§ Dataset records

☆ ☆ ☆ ☆ ☆

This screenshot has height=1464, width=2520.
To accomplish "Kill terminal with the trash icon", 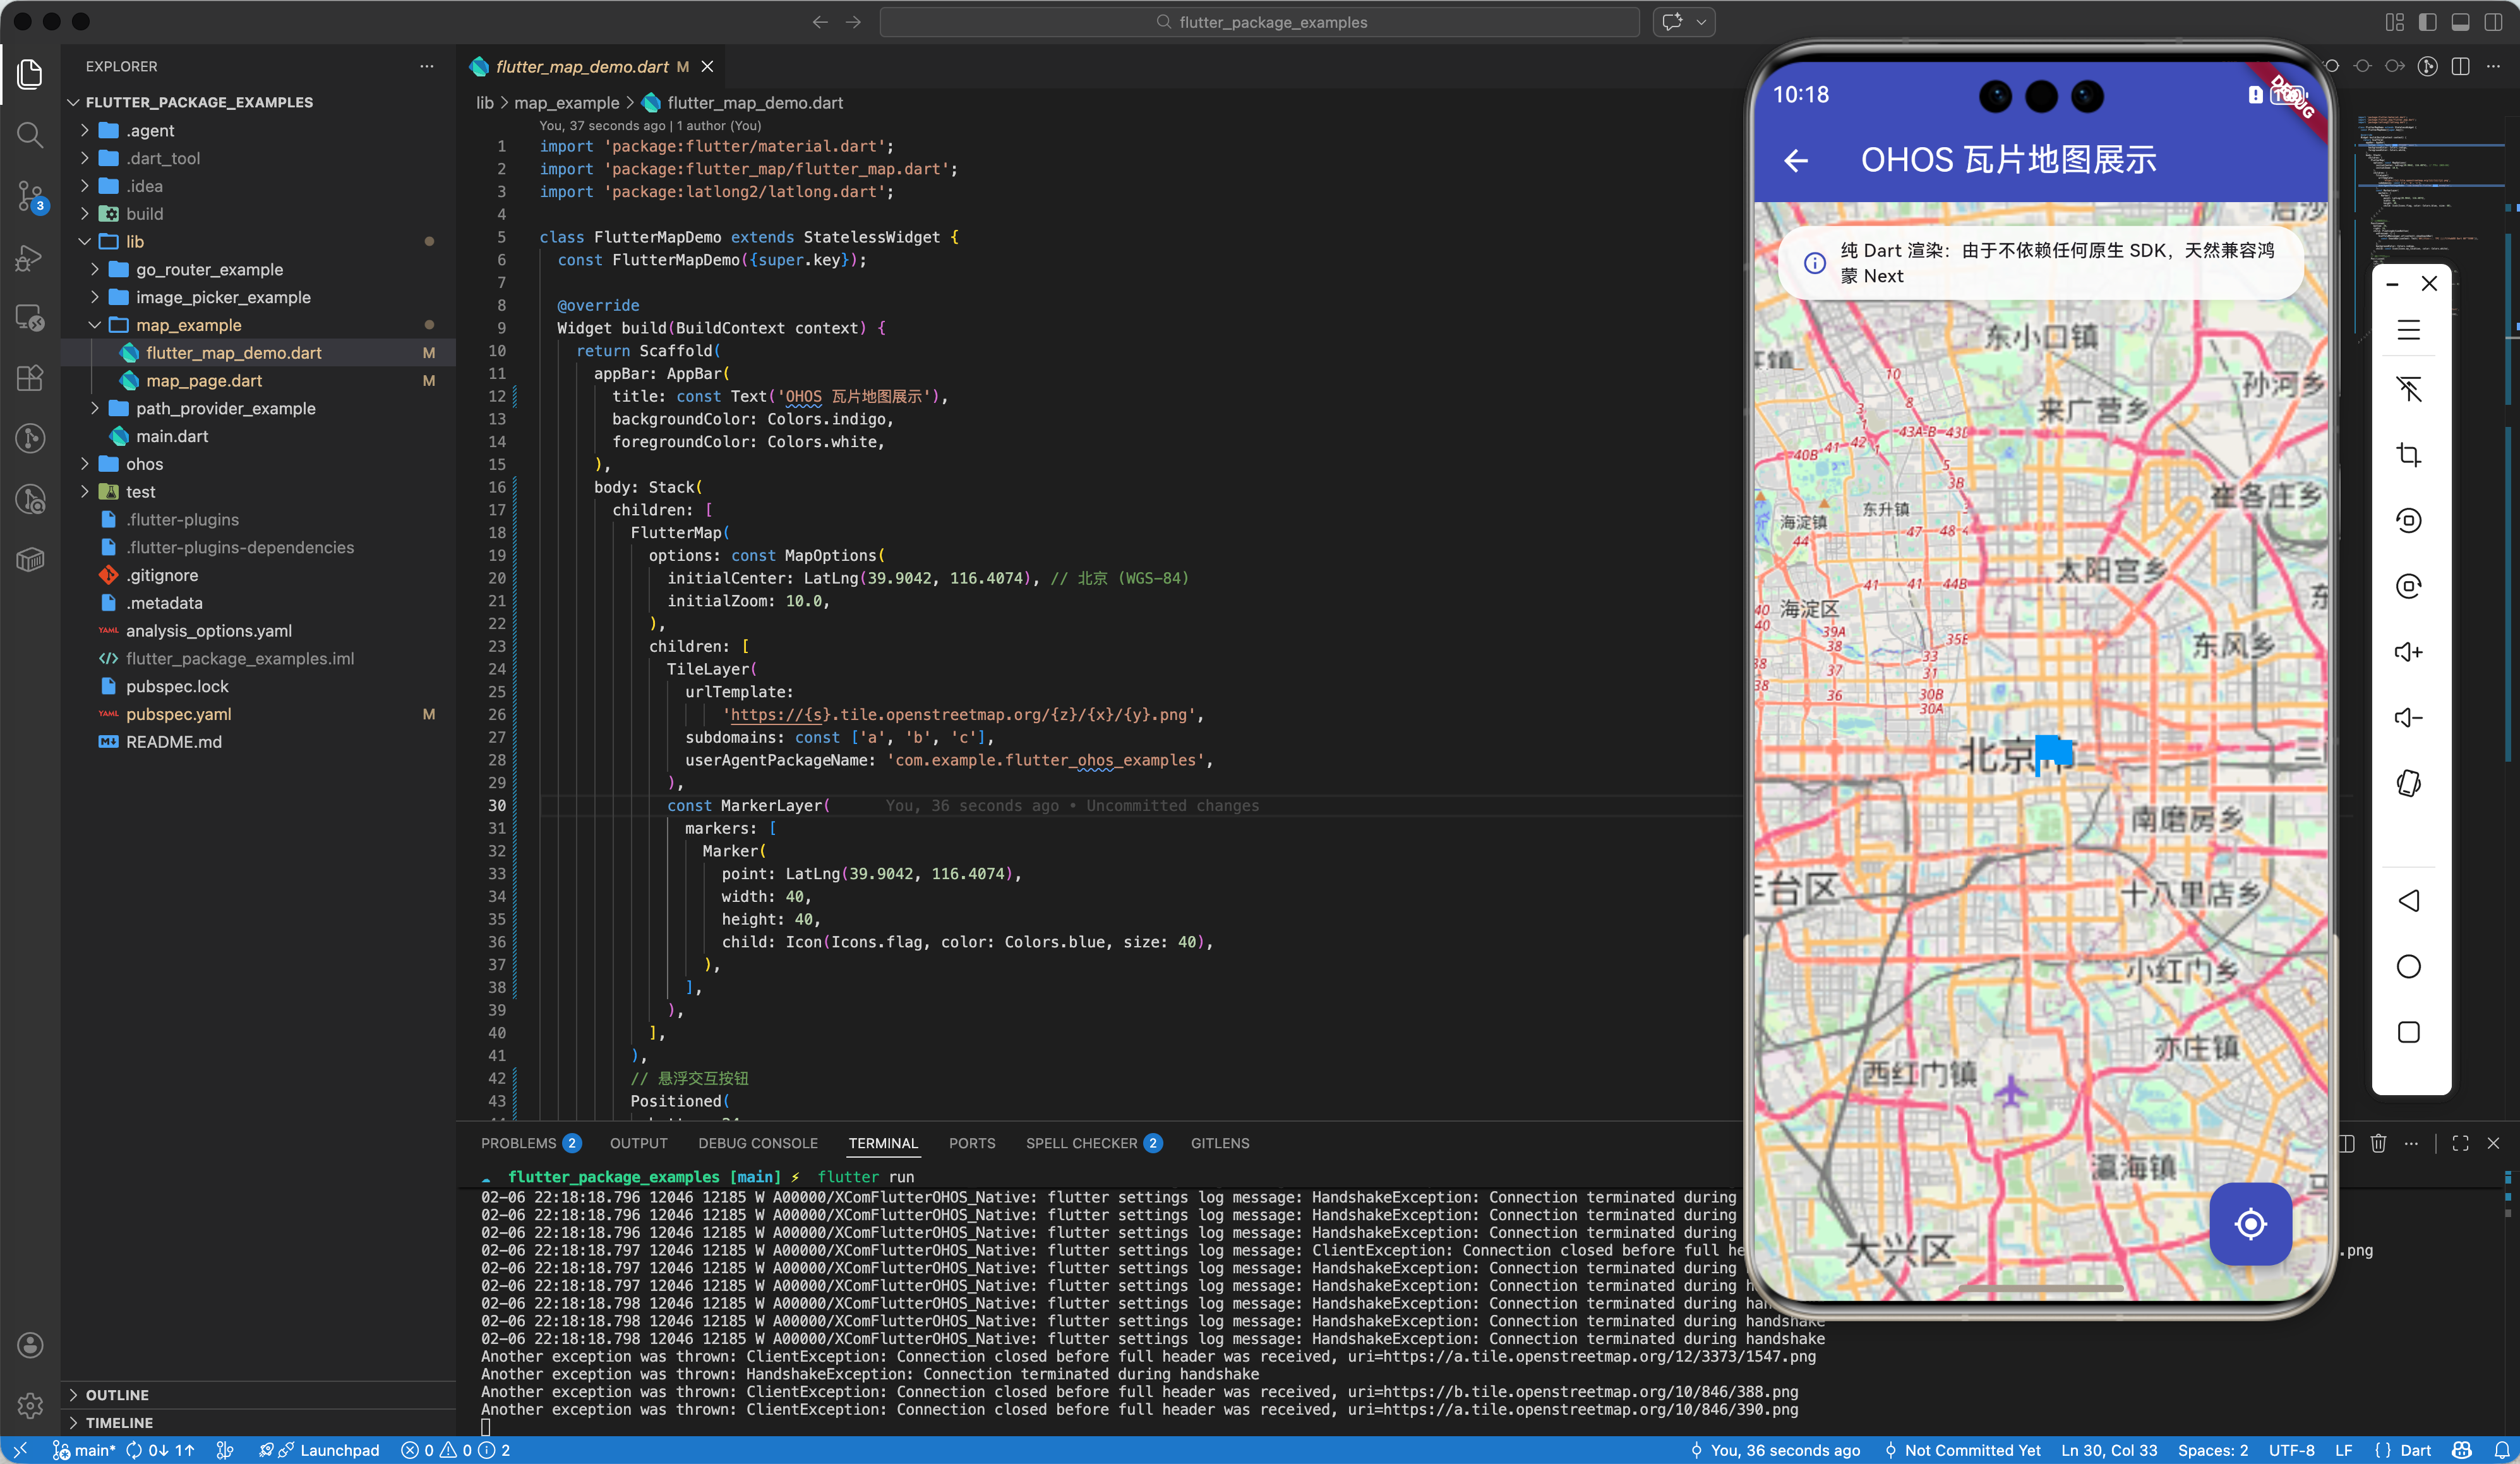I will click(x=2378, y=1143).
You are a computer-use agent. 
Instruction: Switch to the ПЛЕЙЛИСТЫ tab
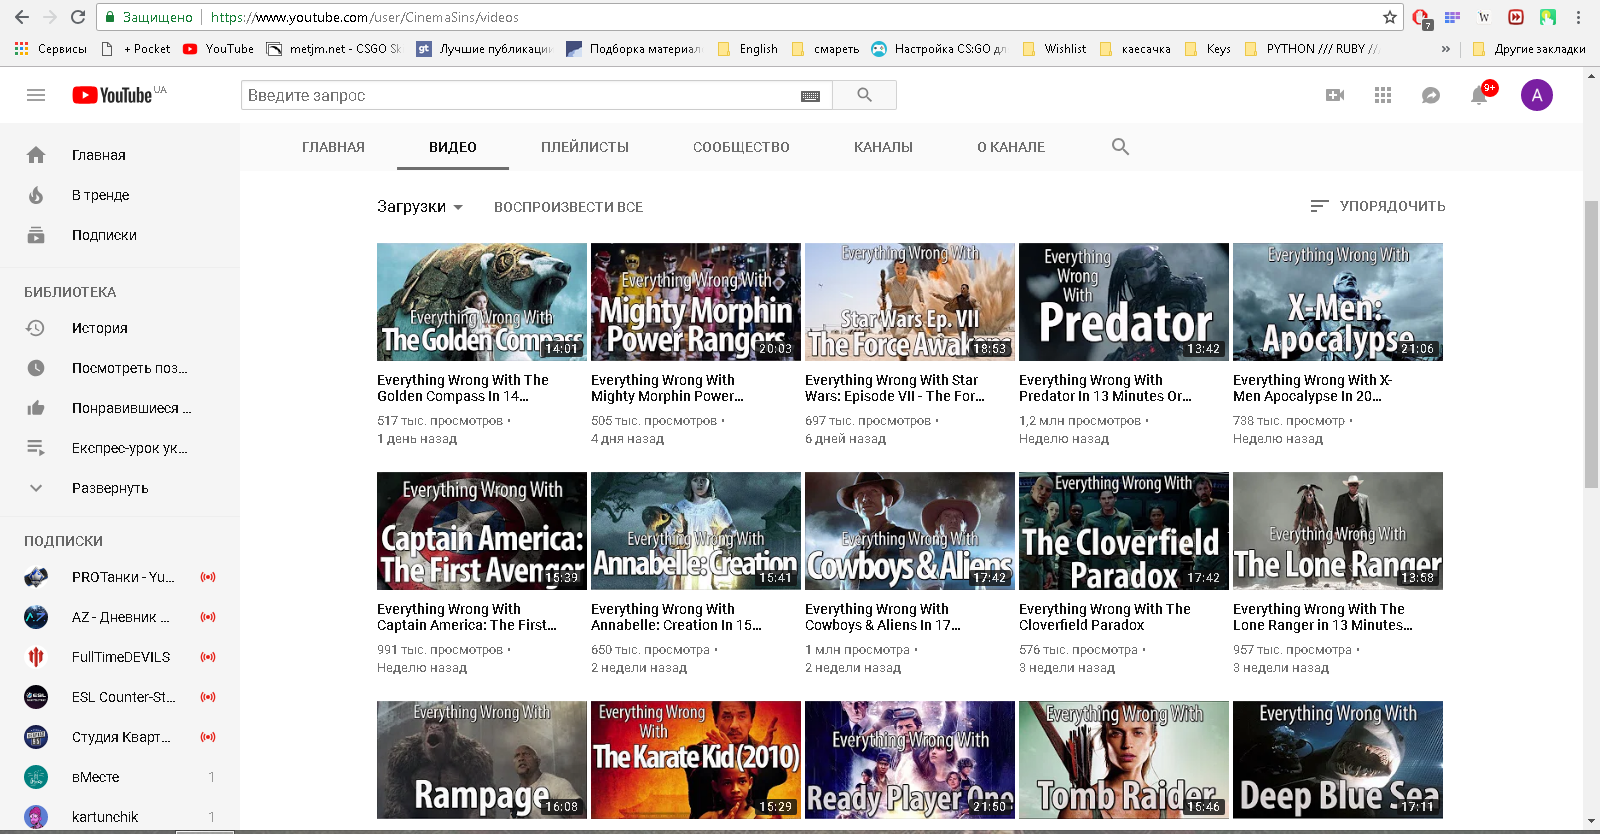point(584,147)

☆ ☆ ☆ ☆ ☆

Update the records from the line with "You are a computer-use agent." through the end of the records, replacing "agent" with "assistant" and leaving everything else as it is. Omit the pictures from your answer.

§ Output for this exercise
You are a computer-use assistant. 
Instruction: Switch to the ПЛЕЙЛИСТЫ tab
point(584,147)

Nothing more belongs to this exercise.